[Source records]

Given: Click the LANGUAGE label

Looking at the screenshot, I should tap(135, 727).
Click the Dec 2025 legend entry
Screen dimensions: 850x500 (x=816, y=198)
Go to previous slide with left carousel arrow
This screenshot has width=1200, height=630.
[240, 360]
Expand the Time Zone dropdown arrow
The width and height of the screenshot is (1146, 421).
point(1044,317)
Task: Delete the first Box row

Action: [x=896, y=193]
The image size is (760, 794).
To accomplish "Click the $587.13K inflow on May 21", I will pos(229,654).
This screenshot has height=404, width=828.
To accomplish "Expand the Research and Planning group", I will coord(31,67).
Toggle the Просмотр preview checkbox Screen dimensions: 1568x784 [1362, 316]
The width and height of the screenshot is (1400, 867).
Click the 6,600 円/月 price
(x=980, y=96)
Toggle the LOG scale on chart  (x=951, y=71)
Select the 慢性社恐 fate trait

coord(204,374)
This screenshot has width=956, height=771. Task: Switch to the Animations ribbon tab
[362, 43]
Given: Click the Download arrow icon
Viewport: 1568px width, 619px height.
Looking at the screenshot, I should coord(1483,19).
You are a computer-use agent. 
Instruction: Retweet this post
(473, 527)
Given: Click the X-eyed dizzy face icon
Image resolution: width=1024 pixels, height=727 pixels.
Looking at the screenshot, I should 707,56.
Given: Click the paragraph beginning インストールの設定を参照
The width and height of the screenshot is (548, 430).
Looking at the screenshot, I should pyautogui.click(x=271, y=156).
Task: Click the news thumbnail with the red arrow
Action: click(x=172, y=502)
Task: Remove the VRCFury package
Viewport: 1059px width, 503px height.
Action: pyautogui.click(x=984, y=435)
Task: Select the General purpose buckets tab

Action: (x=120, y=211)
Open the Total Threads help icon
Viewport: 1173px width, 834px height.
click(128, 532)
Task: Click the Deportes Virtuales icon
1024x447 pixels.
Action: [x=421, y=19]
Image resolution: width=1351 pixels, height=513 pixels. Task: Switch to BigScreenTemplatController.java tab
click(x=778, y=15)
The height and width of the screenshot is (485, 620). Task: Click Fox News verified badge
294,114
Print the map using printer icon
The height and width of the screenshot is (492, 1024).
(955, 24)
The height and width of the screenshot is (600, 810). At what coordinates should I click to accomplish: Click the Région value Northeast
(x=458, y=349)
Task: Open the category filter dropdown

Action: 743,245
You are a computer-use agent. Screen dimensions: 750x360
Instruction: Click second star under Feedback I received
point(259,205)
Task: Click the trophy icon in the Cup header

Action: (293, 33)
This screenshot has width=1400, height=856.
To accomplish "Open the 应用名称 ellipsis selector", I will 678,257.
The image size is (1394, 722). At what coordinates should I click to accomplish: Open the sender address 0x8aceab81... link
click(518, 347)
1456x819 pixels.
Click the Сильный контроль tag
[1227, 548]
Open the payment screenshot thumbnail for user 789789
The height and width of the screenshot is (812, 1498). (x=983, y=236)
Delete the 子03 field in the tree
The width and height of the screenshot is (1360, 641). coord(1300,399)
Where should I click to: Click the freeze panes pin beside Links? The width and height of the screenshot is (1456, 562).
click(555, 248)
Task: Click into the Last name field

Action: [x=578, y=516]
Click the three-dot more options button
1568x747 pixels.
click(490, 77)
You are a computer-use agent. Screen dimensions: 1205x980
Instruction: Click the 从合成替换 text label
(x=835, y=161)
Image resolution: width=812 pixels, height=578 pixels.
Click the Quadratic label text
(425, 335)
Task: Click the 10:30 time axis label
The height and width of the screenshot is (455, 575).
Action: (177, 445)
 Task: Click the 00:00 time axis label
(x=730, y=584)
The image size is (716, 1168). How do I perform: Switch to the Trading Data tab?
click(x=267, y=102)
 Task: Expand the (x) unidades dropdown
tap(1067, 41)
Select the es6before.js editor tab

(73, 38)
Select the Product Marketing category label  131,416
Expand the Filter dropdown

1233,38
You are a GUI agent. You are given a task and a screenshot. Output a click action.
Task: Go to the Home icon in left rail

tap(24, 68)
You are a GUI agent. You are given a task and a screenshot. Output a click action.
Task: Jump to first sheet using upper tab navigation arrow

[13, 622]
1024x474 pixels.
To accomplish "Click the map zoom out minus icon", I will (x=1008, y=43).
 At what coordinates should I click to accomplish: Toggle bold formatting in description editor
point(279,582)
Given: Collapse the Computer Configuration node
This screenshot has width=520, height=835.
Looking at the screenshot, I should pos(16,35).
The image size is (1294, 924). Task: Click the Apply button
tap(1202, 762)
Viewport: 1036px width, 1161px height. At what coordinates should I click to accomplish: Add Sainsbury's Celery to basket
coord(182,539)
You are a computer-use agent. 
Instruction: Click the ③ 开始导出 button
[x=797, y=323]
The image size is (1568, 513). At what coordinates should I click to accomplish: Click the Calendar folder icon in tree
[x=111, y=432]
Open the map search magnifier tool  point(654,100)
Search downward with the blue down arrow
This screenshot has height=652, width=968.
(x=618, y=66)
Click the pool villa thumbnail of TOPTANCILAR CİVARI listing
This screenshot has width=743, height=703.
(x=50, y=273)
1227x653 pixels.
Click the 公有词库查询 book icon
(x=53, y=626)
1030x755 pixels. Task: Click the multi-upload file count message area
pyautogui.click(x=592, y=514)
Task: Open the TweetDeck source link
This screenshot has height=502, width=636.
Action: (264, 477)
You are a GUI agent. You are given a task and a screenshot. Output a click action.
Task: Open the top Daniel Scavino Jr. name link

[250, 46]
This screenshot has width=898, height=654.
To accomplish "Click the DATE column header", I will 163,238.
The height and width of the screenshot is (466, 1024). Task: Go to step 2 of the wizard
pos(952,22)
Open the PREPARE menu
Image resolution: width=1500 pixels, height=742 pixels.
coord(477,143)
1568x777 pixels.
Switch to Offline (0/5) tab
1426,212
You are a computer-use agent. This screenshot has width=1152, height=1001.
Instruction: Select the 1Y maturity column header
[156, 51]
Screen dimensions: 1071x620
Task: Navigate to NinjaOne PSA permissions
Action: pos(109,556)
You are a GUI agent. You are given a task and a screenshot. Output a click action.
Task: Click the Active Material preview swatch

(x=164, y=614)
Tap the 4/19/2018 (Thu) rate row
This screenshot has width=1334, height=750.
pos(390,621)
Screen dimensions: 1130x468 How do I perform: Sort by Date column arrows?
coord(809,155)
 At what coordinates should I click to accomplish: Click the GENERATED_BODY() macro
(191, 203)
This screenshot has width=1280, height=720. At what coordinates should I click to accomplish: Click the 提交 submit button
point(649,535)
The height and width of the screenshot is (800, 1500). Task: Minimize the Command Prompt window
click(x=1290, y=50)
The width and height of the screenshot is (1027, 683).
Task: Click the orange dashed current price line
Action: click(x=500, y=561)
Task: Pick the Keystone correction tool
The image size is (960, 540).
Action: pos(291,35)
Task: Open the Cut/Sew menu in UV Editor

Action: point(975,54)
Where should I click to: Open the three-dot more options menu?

What you should do |
Write every entry out again exactly.

Answer for this exercise |
Given: Click the LANGUAGE label

Looking at the screenshot, I should tap(135, 727).
Click the Dec 2025 legend entry
Screen dimensions: 850x500 (x=816, y=198)
Go to previous slide with left carousel arrow
This screenshot has width=1200, height=630.
[240, 360]
Expand the Time Zone dropdown arrow
The width and height of the screenshot is (1146, 421).
point(1044,317)
Task: Delete the first Box row

Action: [x=896, y=193]
The image size is (760, 794).
To accomplish "Click the $587.13K inflow on May 21", I will pos(229,654).
This screenshot has height=404, width=828.
To accomplish "Expand the Research and Planning group", I will coord(31,67).
Toggle the Просмотр preview checkbox Screen dimensions: 1568x784 [1362, 316]
The width and height of the screenshot is (1400, 867).
Click the 6,600 円/月 price
(x=980, y=96)
Toggle the LOG scale on chart  (x=951, y=71)
Select the 慢性社恐 fate trait

coord(204,374)
This screenshot has width=956, height=771. Task: Switch to the Animations ribbon tab
[362, 43]
Given: Click the Download arrow icon
Viewport: 1568px width, 619px height.
Looking at the screenshot, I should coord(1483,19).
You are a computer-use agent. 
Instruction: Retweet this post
(473, 527)
Given: Click the X-eyed dizzy face icon
Image resolution: width=1024 pixels, height=727 pixels.
Looking at the screenshot, I should 707,56.
Given: Click the paragraph beginning インストールの設定を参照
The width and height of the screenshot is (548, 430).
Looking at the screenshot, I should pyautogui.click(x=271, y=156).
Task: Click the news thumbnail with the red arrow
Action: click(x=172, y=502)
Task: Remove the VRCFury package
Viewport: 1059px width, 503px height.
Action: pyautogui.click(x=984, y=435)
Task: Select the General purpose buckets tab

Action: (x=120, y=211)
Open the Total Threads help icon
Viewport: 1173px width, 834px height.
click(128, 532)
Task: Click the Deportes Virtuales icon
1024x447 pixels.
Action: [x=421, y=19]
Image resolution: width=1351 pixels, height=513 pixels. Task: Switch to BigScreenTemplatController.java tab
click(x=778, y=15)
The height and width of the screenshot is (485, 620). Task: Click Fox News verified badge
294,114
Print the map using printer icon
The height and width of the screenshot is (492, 1024).
(955, 24)
The height and width of the screenshot is (600, 810). At what coordinates should I click to accomplish: Click the Région value Northeast
(x=458, y=349)
Task: Open the category filter dropdown

Action: 743,245
You are a computer-use agent. Screen dimensions: 750x360
Instruction: Click second star under Feedback I received
point(259,205)
Task: Click the trophy icon in the Cup header

Action: (293, 33)
This screenshot has width=1400, height=856.
To accomplish "Open the 应用名称 ellipsis selector", I will 678,257.
The image size is (1394, 722). At what coordinates should I click to accomplish: Open the sender address 0x8aceab81... link
click(518, 347)
1456x819 pixels.
Click the Сильный контроль tag
[1227, 548]
Open the payment screenshot thumbnail for user 789789
The height and width of the screenshot is (812, 1498). (x=983, y=236)
Delete the 子03 field in the tree
The width and height of the screenshot is (1360, 641). coord(1300,399)
Where should I click to: Click the freeze panes pin beside Links? The width and height of the screenshot is (1456, 562).
click(555, 248)
Task: Click into the Last name field

Action: [x=578, y=516]
Click the three-dot more options button
1568x747 pixels.
click(490, 77)
You are a computer-use agent. Screen dimensions: 1205x980
Instruction: Click the 从合成替换 text label
(x=835, y=161)
Image resolution: width=812 pixels, height=578 pixels.
Click the Quadratic label text
(425, 335)
Task: Click the 10:30 time axis label
The height and width of the screenshot is (455, 575).
Action: (177, 445)
 Task: Click the 00:00 time axis label
(x=730, y=584)
The image size is (716, 1168). How do I perform: Switch to the Trading Data tab?
click(x=267, y=102)
 Task: Expand the (x) unidades dropdown
tap(1067, 41)
Select the es6before.js editor tab

(73, 38)
Select the Product Marketing category label  131,416
Expand the Filter dropdown

1233,38
You are a GUI agent. You are given a task and a screenshot. Output a click action.
Task: Go to the Home icon in left rail

tap(24, 68)
You are a GUI agent. You are given a task and a screenshot. Output a click action.
Task: Jump to first sheet using upper tab navigation arrow

[13, 622]
1024x474 pixels.
To accomplish "Click the map zoom out minus icon", I will (x=1008, y=43).
 At what coordinates should I click to accomplish: Toggle bold formatting in description editor
point(279,582)
Given: Collapse the Computer Configuration node
This screenshot has width=520, height=835.
Looking at the screenshot, I should pos(16,35).
The image size is (1294, 924). Task: Click the Apply button
tap(1202, 762)
Viewport: 1036px width, 1161px height. At what coordinates should I click to accomplish: Add Sainsbury's Celery to basket
coord(182,539)
You are a computer-use agent. 
Instruction: Click the ③ 开始导出 button
[x=797, y=323]
The image size is (1568, 513). At what coordinates should I click to accomplish: Click the Calendar folder icon in tree
[x=111, y=432]
Open the map search magnifier tool  point(654,100)
Search downward with the blue down arrow
This screenshot has height=652, width=968.
(x=618, y=66)
Click the pool villa thumbnail of TOPTANCILAR CİVARI listing
This screenshot has width=743, height=703.
(x=50, y=273)
1227x653 pixels.
Click the 公有词库查询 book icon
(x=53, y=626)
1030x755 pixels. Task: Click the multi-upload file count message area
pyautogui.click(x=592, y=514)
Task: Open the TweetDeck source link
This screenshot has height=502, width=636.
Action: (264, 477)
You are a GUI agent. You are given a task and a screenshot. Output a click action.
Task: Open the top Daniel Scavino Jr. name link

[250, 46]
This screenshot has width=898, height=654.
To accomplish "Click the DATE column header", I will 163,238.
The height and width of the screenshot is (466, 1024). Task: Go to step 2 of the wizard
pos(952,22)
Open the PREPARE menu
Image resolution: width=1500 pixels, height=742 pixels.
coord(477,143)
1568x777 pixels.
Switch to Offline (0/5) tab
1426,212
You are a computer-use agent. This screenshot has width=1152, height=1001.
Instruction: Select the 1Y maturity column header
[156, 51]
Screen dimensions: 1071x620
Task: Navigate to NinjaOne PSA permissions
Action: pos(109,556)
You are a GUI agent. You are given a task and a screenshot. Output a click action.
Task: Click the Active Material preview swatch

(x=164, y=614)
Tap the 4/19/2018 (Thu) rate row
This screenshot has width=1334, height=750.
pos(390,621)
Screen dimensions: 1130x468 How do I perform: Sort by Date column arrows?
coord(809,155)
 At what coordinates should I click to accomplish: Click the GENERATED_BODY() macro
(191, 203)
This screenshot has width=1280, height=720. At what coordinates should I click to accomplish: Click the 提交 submit button
point(649,535)
The height and width of the screenshot is (800, 1500). Task: Minimize the Command Prompt window
click(x=1290, y=50)
The width and height of the screenshot is (1027, 683).
Task: Click the orange dashed current price line
Action: click(x=500, y=561)
Task: Pick the Keystone correction tool
The image size is (960, 540).
Action: pos(291,35)
Task: Open the Cut/Sew menu in UV Editor

Action: point(975,54)
Where should I click to: Open the three-dot more options menu?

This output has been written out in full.